Task instructions |
Please render the listing below as a Markdown table with the columns "Row" and "Line." Give each nonblank line its own row, numbered in order.

Data provided |
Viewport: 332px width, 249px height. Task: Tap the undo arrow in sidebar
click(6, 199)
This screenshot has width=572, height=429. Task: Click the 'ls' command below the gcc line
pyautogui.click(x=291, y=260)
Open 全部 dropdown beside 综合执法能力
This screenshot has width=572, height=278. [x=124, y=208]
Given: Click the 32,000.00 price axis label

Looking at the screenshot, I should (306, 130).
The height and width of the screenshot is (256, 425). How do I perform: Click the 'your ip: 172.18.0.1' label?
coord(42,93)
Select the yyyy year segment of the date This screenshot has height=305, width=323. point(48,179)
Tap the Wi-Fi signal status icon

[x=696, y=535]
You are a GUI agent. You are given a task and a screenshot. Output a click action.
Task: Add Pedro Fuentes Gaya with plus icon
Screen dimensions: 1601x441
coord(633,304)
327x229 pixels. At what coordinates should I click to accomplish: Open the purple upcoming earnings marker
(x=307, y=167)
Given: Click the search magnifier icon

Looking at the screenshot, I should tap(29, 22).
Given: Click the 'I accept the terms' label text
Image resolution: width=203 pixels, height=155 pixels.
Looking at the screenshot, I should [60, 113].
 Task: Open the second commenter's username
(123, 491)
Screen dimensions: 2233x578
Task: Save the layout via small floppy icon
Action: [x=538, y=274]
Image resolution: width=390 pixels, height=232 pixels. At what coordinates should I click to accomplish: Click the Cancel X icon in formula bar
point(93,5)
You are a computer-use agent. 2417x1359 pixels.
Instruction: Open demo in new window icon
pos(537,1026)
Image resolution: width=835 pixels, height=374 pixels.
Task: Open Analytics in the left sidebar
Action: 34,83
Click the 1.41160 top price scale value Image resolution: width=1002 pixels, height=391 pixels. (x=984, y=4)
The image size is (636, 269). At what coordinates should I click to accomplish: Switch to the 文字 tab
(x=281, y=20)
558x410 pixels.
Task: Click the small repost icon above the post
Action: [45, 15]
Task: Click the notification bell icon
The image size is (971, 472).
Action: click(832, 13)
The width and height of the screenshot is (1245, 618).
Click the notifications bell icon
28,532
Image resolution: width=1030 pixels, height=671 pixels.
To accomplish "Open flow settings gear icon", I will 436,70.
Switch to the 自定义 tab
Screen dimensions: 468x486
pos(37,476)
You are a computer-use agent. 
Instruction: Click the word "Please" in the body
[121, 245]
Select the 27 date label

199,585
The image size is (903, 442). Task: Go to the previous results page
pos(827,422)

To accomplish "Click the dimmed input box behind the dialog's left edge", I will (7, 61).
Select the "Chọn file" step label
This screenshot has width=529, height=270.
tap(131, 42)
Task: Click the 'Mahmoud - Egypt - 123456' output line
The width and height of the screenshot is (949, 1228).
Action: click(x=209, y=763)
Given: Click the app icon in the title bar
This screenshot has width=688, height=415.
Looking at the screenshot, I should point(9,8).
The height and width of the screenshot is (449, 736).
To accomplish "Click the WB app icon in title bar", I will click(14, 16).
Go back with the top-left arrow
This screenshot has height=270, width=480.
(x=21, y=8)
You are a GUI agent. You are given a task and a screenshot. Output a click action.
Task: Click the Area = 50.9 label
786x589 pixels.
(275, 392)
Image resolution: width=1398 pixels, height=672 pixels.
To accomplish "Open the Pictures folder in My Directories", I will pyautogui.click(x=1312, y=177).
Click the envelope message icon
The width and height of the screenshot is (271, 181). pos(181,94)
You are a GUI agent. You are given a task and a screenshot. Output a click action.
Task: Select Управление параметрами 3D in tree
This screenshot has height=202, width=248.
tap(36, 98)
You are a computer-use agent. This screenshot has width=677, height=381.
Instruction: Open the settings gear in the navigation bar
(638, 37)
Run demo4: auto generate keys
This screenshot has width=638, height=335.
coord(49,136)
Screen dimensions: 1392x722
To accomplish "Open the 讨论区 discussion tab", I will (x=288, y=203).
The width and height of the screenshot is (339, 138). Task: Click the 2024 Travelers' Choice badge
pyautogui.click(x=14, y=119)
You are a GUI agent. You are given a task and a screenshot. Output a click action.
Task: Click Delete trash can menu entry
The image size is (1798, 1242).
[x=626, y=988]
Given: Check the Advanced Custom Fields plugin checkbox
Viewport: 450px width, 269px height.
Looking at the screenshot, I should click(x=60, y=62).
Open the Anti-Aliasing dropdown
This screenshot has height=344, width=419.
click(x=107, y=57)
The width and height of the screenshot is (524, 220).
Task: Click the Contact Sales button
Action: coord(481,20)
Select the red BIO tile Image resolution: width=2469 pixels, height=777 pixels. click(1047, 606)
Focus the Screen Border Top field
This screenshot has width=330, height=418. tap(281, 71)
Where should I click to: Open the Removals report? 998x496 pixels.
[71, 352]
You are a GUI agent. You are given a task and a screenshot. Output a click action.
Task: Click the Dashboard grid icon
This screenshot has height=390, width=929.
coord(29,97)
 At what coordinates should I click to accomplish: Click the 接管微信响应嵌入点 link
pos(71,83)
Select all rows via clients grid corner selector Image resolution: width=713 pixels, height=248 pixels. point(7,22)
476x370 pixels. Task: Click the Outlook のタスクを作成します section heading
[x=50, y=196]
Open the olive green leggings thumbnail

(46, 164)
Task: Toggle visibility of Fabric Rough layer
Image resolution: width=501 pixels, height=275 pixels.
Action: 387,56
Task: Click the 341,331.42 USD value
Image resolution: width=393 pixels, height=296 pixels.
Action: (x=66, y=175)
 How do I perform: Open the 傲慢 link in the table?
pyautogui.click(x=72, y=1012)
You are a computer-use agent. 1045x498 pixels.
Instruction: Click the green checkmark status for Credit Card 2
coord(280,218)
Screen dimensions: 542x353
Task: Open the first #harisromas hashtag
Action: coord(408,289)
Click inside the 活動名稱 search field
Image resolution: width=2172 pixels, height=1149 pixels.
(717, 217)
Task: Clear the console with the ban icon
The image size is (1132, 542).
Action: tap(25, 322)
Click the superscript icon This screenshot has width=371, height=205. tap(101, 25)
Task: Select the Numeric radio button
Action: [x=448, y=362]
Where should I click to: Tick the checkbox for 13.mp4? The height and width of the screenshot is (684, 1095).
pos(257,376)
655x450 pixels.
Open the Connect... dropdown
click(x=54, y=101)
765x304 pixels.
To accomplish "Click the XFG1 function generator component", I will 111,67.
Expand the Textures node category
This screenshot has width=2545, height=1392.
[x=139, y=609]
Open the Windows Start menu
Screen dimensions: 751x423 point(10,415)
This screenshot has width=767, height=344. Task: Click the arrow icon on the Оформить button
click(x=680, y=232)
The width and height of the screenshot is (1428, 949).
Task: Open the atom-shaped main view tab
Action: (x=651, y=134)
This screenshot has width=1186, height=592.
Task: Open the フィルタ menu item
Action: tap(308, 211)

Answer below |
| Row | Line |
|---|---|
| 1 | Viewport: 332px width, 249px height. Task: Tap the undo arrow in sidebar |
| 2 | click(6, 199) |
| 3 | This screenshot has width=572, height=429. Task: Click the 'ls' command below the gcc line |
| 4 | pyautogui.click(x=291, y=260) |
| 5 | Open 全部 dropdown beside 综合执法能力 |
| 6 | This screenshot has width=572, height=278. [x=124, y=208] |
| 7 | Given: Click the 32,000.00 price axis label |
| 8 | Looking at the screenshot, I should (306, 130). |
| 9 | The height and width of the screenshot is (256, 425). How do I perform: Click the 'your ip: 172.18.0.1' label? |
| 10 | coord(42,93) |
| 11 | Select the yyyy year segment of the date This screenshot has height=305, width=323. point(48,179) |
| 12 | Tap the Wi-Fi signal status icon |
| 13 | [x=696, y=535] |
| 14 | You are a GUI agent. You are given a task and a screenshot. Output a click action. |
| 15 | Task: Add Pedro Fuentes Gaya with plus icon |
| 16 | Screen dimensions: 1601x441 |
| 17 | coord(633,304) |
| 18 | 327x229 pixels. At what coordinates should I click to accomplish: Open the purple upcoming earnings marker |
| 19 | (x=307, y=167) |
| 20 | Given: Click the search magnifier icon |
| 21 | Looking at the screenshot, I should tap(29, 22). |
| 22 | Given: Click the 'I accept the terms' label text |
| 23 | Image resolution: width=203 pixels, height=155 pixels. |
| 24 | Looking at the screenshot, I should [60, 113]. |
| 25 |  Task: Open the second commenter's username |
| 26 | (123, 491) |
| 27 | Screen dimensions: 2233x578 |
| 28 | Task: Save the layout via small floppy icon |
| 29 | Action: [x=538, y=274] |
| 30 | Image resolution: width=390 pixels, height=232 pixels. At what coordinates should I click to accomplish: Click the Cancel X icon in formula bar |
| 31 | point(93,5) |
| 32 | You are a computer-use agent. 2417x1359 pixels. |
| 33 | Instruction: Open demo in new window icon |
| 34 | pos(537,1026) |
| 35 | Image resolution: width=835 pixels, height=374 pixels. |
| 36 | Task: Open Analytics in the left sidebar |
| 37 | Action: 34,83 |
| 38 | Click the 1.41160 top price scale value Image resolution: width=1002 pixels, height=391 pixels. (x=984, y=4) |
| 39 | The image size is (636, 269). At what coordinates should I click to accomplish: Switch to the 文字 tab |
| 40 | (x=281, y=20) |
| 41 | 558x410 pixels. |
| 42 | Task: Click the small repost icon above the post |
| 43 | Action: [45, 15] |
| 44 | Task: Click the notification bell icon |
| 45 | The image size is (971, 472). |
| 46 | Action: click(832, 13) |
| 47 | The width and height of the screenshot is (1245, 618). |
| 48 | Click the notifications bell icon |
| 49 | 28,532 |
| 50 | Image resolution: width=1030 pixels, height=671 pixels. |
| 51 | To accomplish "Open flow settings gear icon", I will 436,70. |
| 52 | Switch to the 自定义 tab |
| 53 | Screen dimensions: 468x486 |
| 54 | pos(37,476) |
| 55 | You are a computer-use agent.  |
| 56 | Instruction: Click the word "Please" in the body |
| 57 | [121, 245] |
| 58 | Select the 27 date label |
| 59 | 199,585 |
| 60 | The image size is (903, 442). Task: Go to the previous results page |
| 61 | pos(827,422) |
| 62 | To accomplish "Click the dimmed input box behind the dialog's left edge", I will (7, 61). |
| 63 | Select the "Chọn file" step label |
| 64 | This screenshot has width=529, height=270. |
| 65 | tap(131, 42) |
| 66 | Task: Click the 'Mahmoud - Egypt - 123456' output line |
| 67 | The width and height of the screenshot is (949, 1228). |
| 68 | Action: click(x=209, y=763) |
| 69 | Given: Click the app icon in the title bar |
| 70 | This screenshot has width=688, height=415. |
| 71 | Looking at the screenshot, I should point(9,8). |
| 72 | The height and width of the screenshot is (449, 736). |
| 73 | To accomplish "Click the WB app icon in title bar", I will click(14, 16). |
| 74 | Go back with the top-left arrow |
| 75 | This screenshot has height=270, width=480. |
| 76 | (x=21, y=8) |
| 77 | You are a GUI agent. You are given a task and a screenshot. Output a click action. |
| 78 | Task: Click the Area = 50.9 label |
| 79 | 786x589 pixels. |
| 80 | (275, 392) |
| 81 | Image resolution: width=1398 pixels, height=672 pixels. |
| 82 | To accomplish "Open the Pictures folder in My Directories", I will pyautogui.click(x=1312, y=177). |
| 83 | Click the envelope message icon |
| 84 | The width and height of the screenshot is (271, 181). pos(181,94) |
| 85 | You are a GUI agent. You are given a task and a screenshot. Output a click action. |
| 86 | Task: Select Управление параметрами 3D in tree |
| 87 | This screenshot has height=202, width=248. |
| 88 | tap(36, 98) |
| 89 | You are a computer-use agent. This screenshot has width=677, height=381. |
| 90 | Instruction: Open the settings gear in the navigation bar |
| 91 | (638, 37) |
| 92 | Run demo4: auto generate keys |
| 93 | This screenshot has width=638, height=335. |
| 94 | coord(49,136) |
| 95 | Screen dimensions: 1392x722 |
| 96 | To accomplish "Open the 讨论区 discussion tab", I will (x=288, y=203). |
| 97 | The width and height of the screenshot is (339, 138). Task: Click the 2024 Travelers' Choice badge |
| 98 | pyautogui.click(x=14, y=119) |
| 99 | You are a GUI agent. You are given a task and a screenshot. Output a click action. |
| 100 | Task: Click Delete trash can menu entry |
| 101 | The image size is (1798, 1242). |
| 102 | [x=626, y=988] |
| 103 | Given: Check the Advanced Custom Fields plugin checkbox |
| 104 | Viewport: 450px width, 269px height. |
| 105 | Looking at the screenshot, I should click(x=60, y=62). |
| 106 | Open the Anti-Aliasing dropdown |
| 107 | This screenshot has height=344, width=419. |
| 108 | click(x=107, y=57) |
| 109 | The width and height of the screenshot is (524, 220). |
| 110 | Task: Click the Contact Sales button |
| 111 | Action: coord(481,20) |
| 112 | Select the red BIO tile Image resolution: width=2469 pixels, height=777 pixels. click(1047, 606) |
| 113 | Focus the Screen Border Top field |
| 114 | This screenshot has width=330, height=418. tap(281, 71) |
| 115 | Where should I click to: Open the Removals report? 998x496 pixels. |
| 116 | [71, 352] |
| 117 | You are a GUI agent. You are given a task and a screenshot. Output a click action. |
| 118 | Task: Click the Dashboard grid icon |
| 119 | This screenshot has height=390, width=929. |
| 120 | coord(29,97) |
| 121 |  At what coordinates should I click to accomplish: Click the 接管微信响应嵌入点 link |
| 122 | pos(71,83) |
| 123 | Select all rows via clients grid corner selector Image resolution: width=713 pixels, height=248 pixels. point(7,22) |
| 124 | 476x370 pixels. Task: Click the Outlook のタスクを作成します section heading |
| 125 | [x=50, y=196] |
| 126 | Open the olive green leggings thumbnail |
| 127 | (46, 164) |
| 128 | Task: Toggle visibility of Fabric Rough layer |
| 129 | Image resolution: width=501 pixels, height=275 pixels. |
| 130 | Action: 387,56 |
| 131 | Task: Click the 341,331.42 USD value |
| 132 | Image resolution: width=393 pixels, height=296 pixels. |
| 133 | Action: (x=66, y=175) |
| 134 |  How do I perform: Open the 傲慢 link in the table? |
| 135 | pyautogui.click(x=72, y=1012) |
| 136 | You are a computer-use agent. 1045x498 pixels. |
| 137 | Instruction: Click the green checkmark status for Credit Card 2 |
| 138 | coord(280,218) |
| 139 | Screen dimensions: 542x353 |
| 140 | Task: Open the first #harisromas hashtag |
| 141 | Action: coord(408,289) |
| 142 | Click inside the 活動名稱 search field |
| 143 | Image resolution: width=2172 pixels, height=1149 pixels. |
| 144 | (717, 217) |
| 145 | Task: Clear the console with the ban icon |
| 146 | The image size is (1132, 542). |
| 147 | Action: tap(25, 322) |
| 148 | Click the superscript icon This screenshot has width=371, height=205. tap(101, 25) |
| 149 | Task: Select the Numeric radio button |
| 150 | Action: [x=448, y=362] |
| 151 | Where should I click to: Tick the checkbox for 13.mp4? The height and width of the screenshot is (684, 1095). |
| 152 | pos(257,376) |
| 153 | 655x450 pixels. |
| 154 | Open the Connect... dropdown |
| 155 | click(x=54, y=101) |
| 156 | 765x304 pixels. |
| 157 | To accomplish "Click the XFG1 function generator component", I will 111,67. |
| 158 | Expand the Textures node category |
| 159 | This screenshot has width=2545, height=1392. |
| 160 | [x=139, y=609] |
| 161 | Open the Windows Start menu |
| 162 | Screen dimensions: 751x423 point(10,415) |
| 163 | This screenshot has width=767, height=344. Task: Click the arrow icon on the Оформить button |
| 164 | click(x=680, y=232) |
| 165 | The width and height of the screenshot is (1428, 949). |
| 166 | Task: Open the atom-shaped main view tab |
| 167 | Action: (x=651, y=134) |
| 168 | This screenshot has width=1186, height=592. |
| 169 | Task: Open the フィルタ menu item |
| 170 | Action: tap(308, 211) |